I have always known who one of the young men was, my father then known as Bill Williams although he had been baptised Leslie. Of the others, I could recognise the Duke of York and the largest man in the front row, as a child, I named , ‘prawns’, I suppose because of magnificent moustache.
When it was taken or where I didn’t know, any more than I knew the names of the other young and not so young men. All was partially revealed in 2015 when I found the same photograph in the archive of the Royal Army Ordnance Corps annotated with names. I say partially revealed because whilst the names were there, I still didn’t know who they were, whence they had come or whither they would go.

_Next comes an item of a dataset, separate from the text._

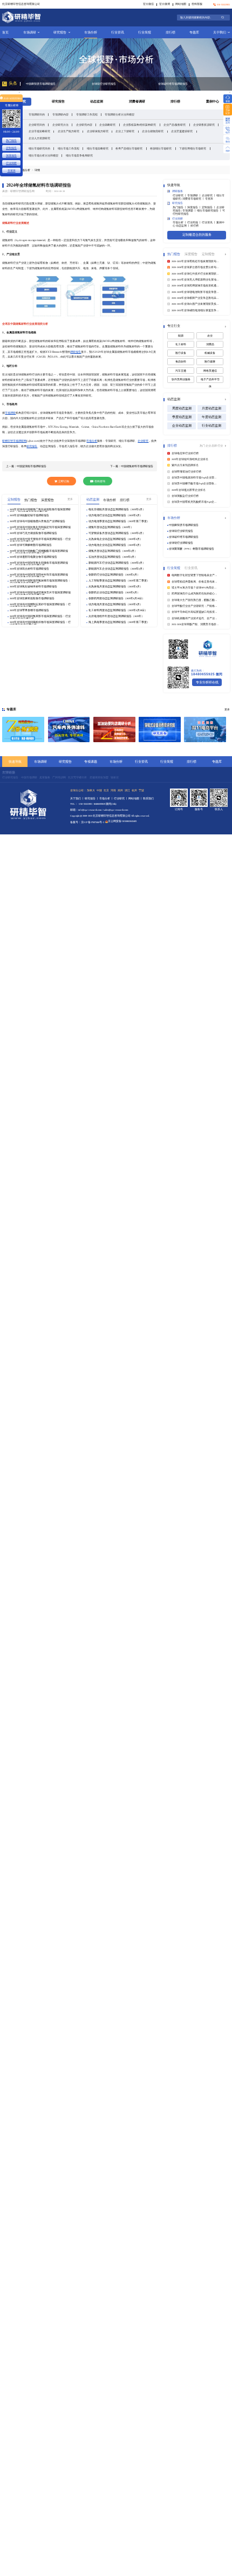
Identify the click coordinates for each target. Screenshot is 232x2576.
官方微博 (164, 4)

The photograph was taken on 2 May 1922 at the then HQ of the RAOC at Hilsea and many of those in the picture were on the very first Ordnance officers course held at Woolwich . That course, comprising two dozen men from the RAOC but also the RA and Indian and Canadian Ordnance, produced no fewer than five Major-Generals and eleven Brigadiers.
I embarked on a quest and, just in case it may seem to the reader a rather pointless quest, I can reveal that from this group would emerge the small group who masterminded the Ordnance supply success of D Day. This quest digs beneath many of the names that appear in my books, War on Wheels and Ordnance. It resulted in my book, Dunkirk to D Day.